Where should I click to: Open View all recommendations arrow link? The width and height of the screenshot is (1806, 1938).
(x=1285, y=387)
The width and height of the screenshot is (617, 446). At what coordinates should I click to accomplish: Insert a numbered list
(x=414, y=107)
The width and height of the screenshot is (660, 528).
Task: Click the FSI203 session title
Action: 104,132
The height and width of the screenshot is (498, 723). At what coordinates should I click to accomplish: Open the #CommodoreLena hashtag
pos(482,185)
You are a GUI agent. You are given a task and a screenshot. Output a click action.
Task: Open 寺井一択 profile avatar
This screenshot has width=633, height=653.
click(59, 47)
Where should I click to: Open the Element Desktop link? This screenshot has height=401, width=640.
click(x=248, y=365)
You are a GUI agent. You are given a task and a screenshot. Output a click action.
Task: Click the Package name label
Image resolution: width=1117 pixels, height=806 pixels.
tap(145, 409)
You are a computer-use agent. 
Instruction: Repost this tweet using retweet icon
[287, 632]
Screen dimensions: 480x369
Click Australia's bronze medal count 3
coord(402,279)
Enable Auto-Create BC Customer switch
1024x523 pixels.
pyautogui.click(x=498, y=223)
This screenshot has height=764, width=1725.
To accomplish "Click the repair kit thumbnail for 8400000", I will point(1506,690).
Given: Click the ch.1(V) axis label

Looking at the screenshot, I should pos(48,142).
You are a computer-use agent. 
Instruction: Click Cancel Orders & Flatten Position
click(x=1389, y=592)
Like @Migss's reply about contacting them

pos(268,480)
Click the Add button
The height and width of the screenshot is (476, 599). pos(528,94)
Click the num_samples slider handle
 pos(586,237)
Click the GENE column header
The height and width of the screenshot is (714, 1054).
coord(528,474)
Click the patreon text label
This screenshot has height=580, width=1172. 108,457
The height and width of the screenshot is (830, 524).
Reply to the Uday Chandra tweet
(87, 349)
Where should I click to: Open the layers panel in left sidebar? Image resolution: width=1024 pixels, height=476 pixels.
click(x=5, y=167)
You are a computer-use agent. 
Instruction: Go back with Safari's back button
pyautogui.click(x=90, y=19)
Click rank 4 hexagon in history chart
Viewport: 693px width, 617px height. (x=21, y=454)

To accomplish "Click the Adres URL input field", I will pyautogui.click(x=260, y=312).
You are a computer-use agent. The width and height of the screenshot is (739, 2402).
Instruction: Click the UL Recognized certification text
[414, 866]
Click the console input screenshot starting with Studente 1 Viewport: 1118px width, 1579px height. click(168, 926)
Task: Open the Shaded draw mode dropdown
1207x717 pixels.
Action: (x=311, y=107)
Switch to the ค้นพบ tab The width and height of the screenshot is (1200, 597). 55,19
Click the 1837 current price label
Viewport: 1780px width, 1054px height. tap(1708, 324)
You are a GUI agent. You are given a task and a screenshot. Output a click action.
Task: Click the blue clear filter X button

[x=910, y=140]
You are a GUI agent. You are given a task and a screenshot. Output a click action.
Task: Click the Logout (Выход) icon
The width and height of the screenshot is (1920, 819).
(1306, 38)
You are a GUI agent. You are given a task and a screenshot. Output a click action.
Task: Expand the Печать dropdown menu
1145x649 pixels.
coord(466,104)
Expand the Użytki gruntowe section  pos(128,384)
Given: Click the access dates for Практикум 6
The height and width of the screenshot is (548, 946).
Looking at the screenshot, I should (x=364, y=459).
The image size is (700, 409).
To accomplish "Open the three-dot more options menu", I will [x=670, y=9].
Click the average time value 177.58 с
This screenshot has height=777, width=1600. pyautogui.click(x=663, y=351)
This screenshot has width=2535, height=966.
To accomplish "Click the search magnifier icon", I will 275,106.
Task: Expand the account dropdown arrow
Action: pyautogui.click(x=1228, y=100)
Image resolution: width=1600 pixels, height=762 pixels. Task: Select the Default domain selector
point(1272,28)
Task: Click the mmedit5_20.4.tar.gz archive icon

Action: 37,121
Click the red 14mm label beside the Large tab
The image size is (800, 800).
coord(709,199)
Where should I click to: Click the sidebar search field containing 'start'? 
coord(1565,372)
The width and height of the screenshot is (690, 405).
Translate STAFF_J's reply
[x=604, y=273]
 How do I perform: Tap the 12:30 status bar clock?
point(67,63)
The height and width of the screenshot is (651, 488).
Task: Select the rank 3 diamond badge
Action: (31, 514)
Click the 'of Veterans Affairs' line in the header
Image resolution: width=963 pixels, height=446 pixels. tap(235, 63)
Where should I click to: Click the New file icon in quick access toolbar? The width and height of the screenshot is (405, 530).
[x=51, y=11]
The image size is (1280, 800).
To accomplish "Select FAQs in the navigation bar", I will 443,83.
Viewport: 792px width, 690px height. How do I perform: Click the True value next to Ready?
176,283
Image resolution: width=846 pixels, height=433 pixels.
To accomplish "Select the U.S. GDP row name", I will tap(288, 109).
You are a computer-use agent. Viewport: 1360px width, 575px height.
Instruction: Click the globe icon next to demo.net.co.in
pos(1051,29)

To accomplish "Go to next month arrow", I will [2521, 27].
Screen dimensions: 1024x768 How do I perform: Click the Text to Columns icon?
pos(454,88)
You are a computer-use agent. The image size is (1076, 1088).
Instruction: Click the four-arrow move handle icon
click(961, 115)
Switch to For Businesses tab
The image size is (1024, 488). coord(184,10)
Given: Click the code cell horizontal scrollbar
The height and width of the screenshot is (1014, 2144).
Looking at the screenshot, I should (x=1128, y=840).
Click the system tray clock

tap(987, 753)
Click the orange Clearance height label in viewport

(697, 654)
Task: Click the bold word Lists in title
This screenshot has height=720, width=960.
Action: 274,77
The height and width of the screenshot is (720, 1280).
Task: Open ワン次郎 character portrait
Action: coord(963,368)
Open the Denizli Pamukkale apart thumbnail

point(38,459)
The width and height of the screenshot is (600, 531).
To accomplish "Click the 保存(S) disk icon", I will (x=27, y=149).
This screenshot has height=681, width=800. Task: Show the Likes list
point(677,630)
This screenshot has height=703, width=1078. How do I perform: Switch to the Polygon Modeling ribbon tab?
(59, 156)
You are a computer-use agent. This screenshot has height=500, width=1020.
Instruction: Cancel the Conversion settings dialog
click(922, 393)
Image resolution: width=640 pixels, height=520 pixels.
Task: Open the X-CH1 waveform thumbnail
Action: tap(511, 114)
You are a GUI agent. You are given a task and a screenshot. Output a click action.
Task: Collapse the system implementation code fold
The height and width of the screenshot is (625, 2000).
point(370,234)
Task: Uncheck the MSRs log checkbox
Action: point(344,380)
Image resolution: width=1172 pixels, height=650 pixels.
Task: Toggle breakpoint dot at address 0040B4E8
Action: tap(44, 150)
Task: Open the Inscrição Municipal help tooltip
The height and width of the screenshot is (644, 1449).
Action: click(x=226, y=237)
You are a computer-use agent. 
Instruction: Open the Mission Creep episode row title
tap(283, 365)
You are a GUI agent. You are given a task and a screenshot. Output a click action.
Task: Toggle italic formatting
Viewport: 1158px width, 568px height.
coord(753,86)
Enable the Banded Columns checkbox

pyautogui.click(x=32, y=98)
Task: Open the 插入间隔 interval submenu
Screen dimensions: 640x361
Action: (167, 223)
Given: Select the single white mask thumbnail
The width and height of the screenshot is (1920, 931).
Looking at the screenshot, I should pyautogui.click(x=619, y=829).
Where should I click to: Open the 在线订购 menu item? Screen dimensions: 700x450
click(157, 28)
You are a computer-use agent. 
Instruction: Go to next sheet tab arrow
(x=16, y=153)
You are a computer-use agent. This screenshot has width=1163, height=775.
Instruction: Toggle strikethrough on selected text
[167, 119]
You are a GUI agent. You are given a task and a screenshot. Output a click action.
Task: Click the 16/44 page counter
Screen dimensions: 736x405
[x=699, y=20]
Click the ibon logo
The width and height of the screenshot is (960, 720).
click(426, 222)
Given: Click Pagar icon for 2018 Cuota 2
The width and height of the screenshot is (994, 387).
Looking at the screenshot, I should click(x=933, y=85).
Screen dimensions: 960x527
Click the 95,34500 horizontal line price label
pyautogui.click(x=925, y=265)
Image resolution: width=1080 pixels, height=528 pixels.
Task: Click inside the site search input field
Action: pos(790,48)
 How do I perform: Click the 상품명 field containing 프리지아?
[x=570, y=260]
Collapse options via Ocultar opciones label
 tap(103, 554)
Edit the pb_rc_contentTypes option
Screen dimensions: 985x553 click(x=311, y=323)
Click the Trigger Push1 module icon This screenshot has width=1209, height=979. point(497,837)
* * * * * * * * *
> _EXERCISE DESCRIPTION_:
If a line in the records above has the word "code", copy it out.

> _PROBLEM SOLUTION_:
Given: Click the code cell horizontal scrollbar
Task: Collapse the system implementation code fold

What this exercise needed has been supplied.